The new prostate cancer test is the first of its kind. This multi-gene test will help guide treatment decisions, allowing patients with low-risk prostate cancer to avoid invasive treatments such as radiation and radical prostatectomy. According to UCSF Department of Urology chair and professor, Peter Carroll, M.D., MPH, the new study results showed that information gotten from the Oncotype DX prostate cancer test “tripled the number of patients who can more confidently consider active surveillance and avoid unnecessary treatment and its potential side effects.

The test also identified a smaller number of patients who, despite seemingly low-risk clinical factors, had more aggressive disease and, would suggest that they consider immediate treatment.”  This genomic tool will help distinguish between low-risk and high-risk prostate cancer at the time of the biopsy.

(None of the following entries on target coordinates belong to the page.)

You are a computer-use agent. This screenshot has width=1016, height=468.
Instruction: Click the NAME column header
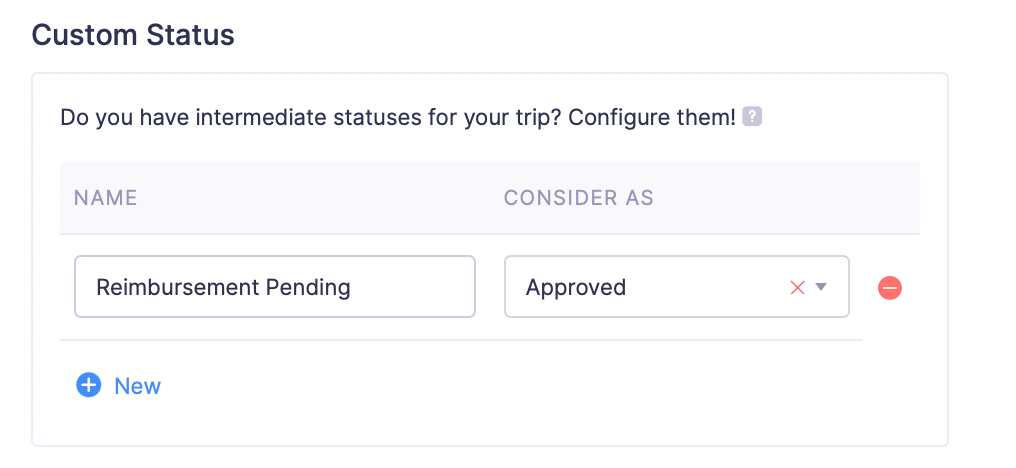pyautogui.click(x=105, y=198)
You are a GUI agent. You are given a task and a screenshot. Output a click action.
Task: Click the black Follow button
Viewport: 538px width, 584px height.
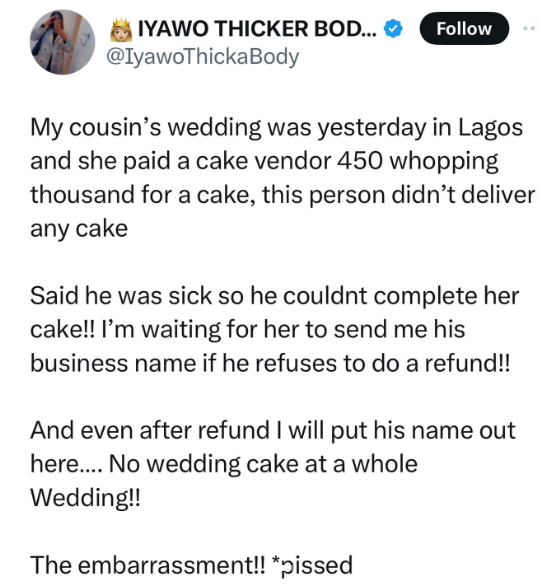pos(464,29)
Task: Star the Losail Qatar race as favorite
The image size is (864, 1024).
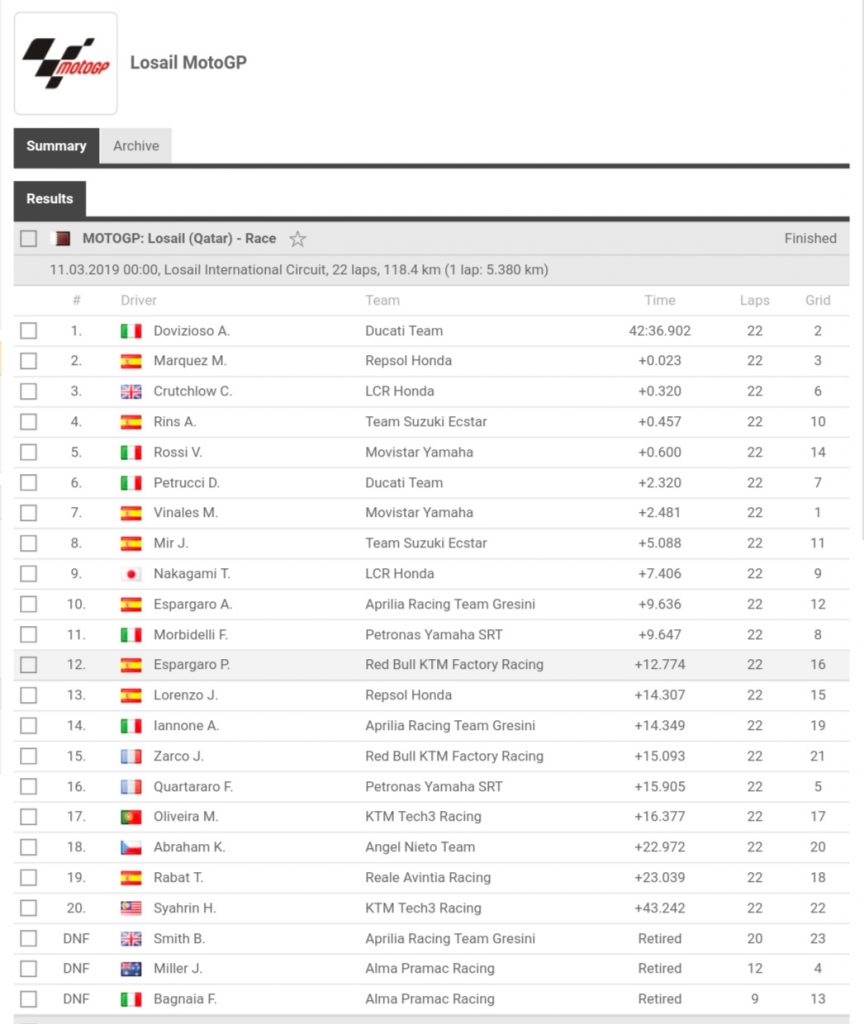Action: (297, 239)
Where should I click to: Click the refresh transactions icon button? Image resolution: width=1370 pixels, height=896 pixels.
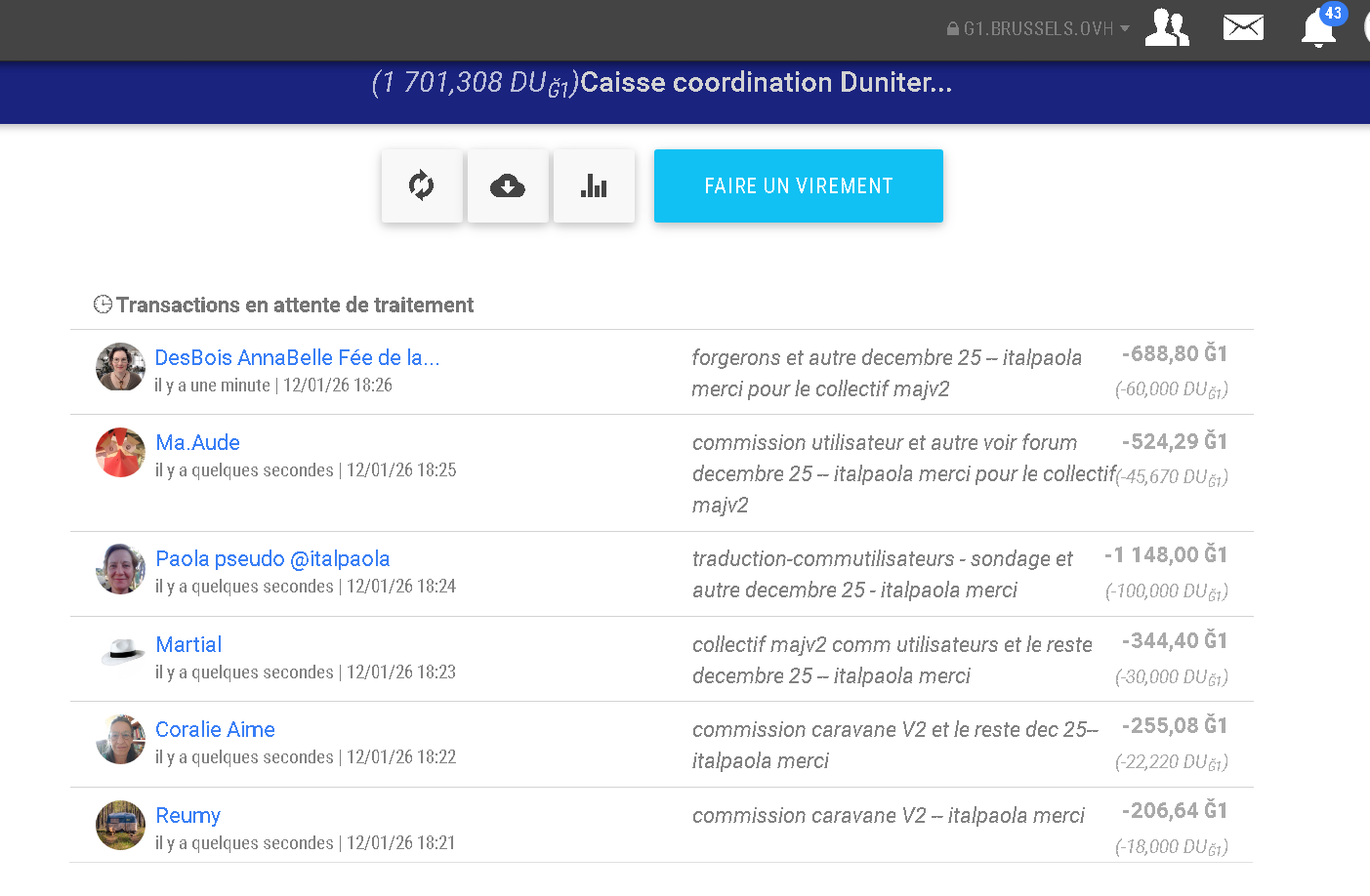point(421,185)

What is active surveillance?

Active surveillance is one treatment plan for prostate cancer patients. It involves careful and consistent monitoring of prostate cancer without surgically removing it. Patients who choose active surveillance get regular check-ups, periodic PSA tests, clinical exams, and sometimes biopsies. This plan allows them to monitor their disease for signs of cancer progression.

Currently, about half of the 240,000 men who are diagnosed with cancer each year in the U.S. are classified as low-risk through methods such as the PSA, Gleason Score, and physical exam. Even though low-risk patients have less than a 3% risk of cancer progression and the disease becoming deadly, 90% of low-risk patients choose to undergo treatments such as radiation and radical prostatectomy. With this new prostate cancer test, men can use their individual genetic information to help them make treatment decisions with more confidence and help low-risk men avoid unnecessary aggressive treatment.

How does it work?

Patients who are newly diagnosed with low-risk prostate cancer need to know how aggressive their tumor is. The patient first gets a prostate biopsy sample taken with a needle. The Oncotype DX prostate cancer test is done on the biopsy sample, analyzing the genes in the tumor and indicating whether the cancer is likely to grow and spread. The genomic test measures the level of expression of 17 genes across four biological pathways, allowing it to predict the aggressiveness of prostate cancer.

The test results are reported as a Genomic Prostate Score (GPS), which ranges from 0 to 100, and this score is combined with other clinical factors. The GPS provides an accurate and individualized risk assessment, allowing the patient and his doctor to make a treatment decision between active surveillance and immediate treatment.